For Liu, what she deserved most was not the product, but the process. “I learned a lot about being an independent researcher,” she says. As an undergraduate, Liu worked with IBM to develop machine learning methods to reuse drugs already on the market and honed her decision-making ability. After collaborating with academic and industrial researchers to learn skills in asking probing questions, seeking out experts, digesting and presenting scientific papers for relevant content, and testing ideas, Liu and his cohort of MEng students working with MIT -IBM Watson AI Lab felt they were confident in their knowledge, freedom and flexibility to dictate the direction of their own research. In taking on this key role, Liu says, “I feel like I have ownership of my project. »
After his time at MIT and the MIT-IBM Watson AI Lab, Clemente Ocejo also came away with a sense of mastery, having built a strong foundation in AI techniques and time series methods starting with his MIT Undergraduate Research Opportunities Program (UROP), where he met his advisor MEng. “You really have to be proactive in decision-making,” says Ocejo, “vocalizing it [your choices] as a researcher and letting people know that’s what you do.
Ocejo used its experience in traditional time-series methods for collaboration with the lab, applying deep learning to better predict demand forecasting for medical products. Here he designed, wrote and trained a transformer, a specific machine learning model, which is typically used in natural language processing and has the ability to learn very long term dependencies. Ocejo and his team compared target forecast demand between months, learning dynamic connections and attention weights between product sales within a product family. They looked at the characteristics of the identifier, concerning the price and the amount, as well as the characteristics of the account indicating who buys the articles or the services.
“One product doesn’t necessarily impact the prediction made for another product at the time of the prediction. It just impacts the parameters during training that lead to that prediction,” says Ocejo. “Instead of that, we wanted to give it a little more direct impact, so we added this layer that makes that connection and learns attention between all the products in our dataset.”
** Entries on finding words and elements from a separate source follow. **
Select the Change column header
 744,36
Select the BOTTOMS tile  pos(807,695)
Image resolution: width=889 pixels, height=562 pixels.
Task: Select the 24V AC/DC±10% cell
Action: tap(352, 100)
In the long term, over a one-year forecast, the MIT-IBM Watson AI Lab group was able to outperform the current model; even more impressively, it did so in the short term (nearly a fiscal quarter). Ocejo attributes this to the dynamics of its interdisciplinary team. “A lot of people in my group weren’t necessarily very experienced in the deep learning aspect of things, but they had a lot of experience in supply chain management, operations research and optimization, which that I don’t have that much experience,” Ocejo says. “They were giving a lot of good, high-level feedback on what to address next and…and knew what the industry field wanted to see or was looking to improve, so it was very helpful in streamlining my focus.”
For this work, it was not a deluge of data that made the difference for Ocejo and his team, but rather its structure and its presentation. Often, large deep learning models require millions and millions of data points in order to make meaningful inferences; however, the MIT-IBM Watson AI Lab group demonstrated that the results and technical improvements can be application specific. “It just shows that these models can learn something useful, in the right framework, with the right architecture, without needing an excessive amount of data,” says Ocejo. “And then with an excessive amount of data, it’s only going to get better.”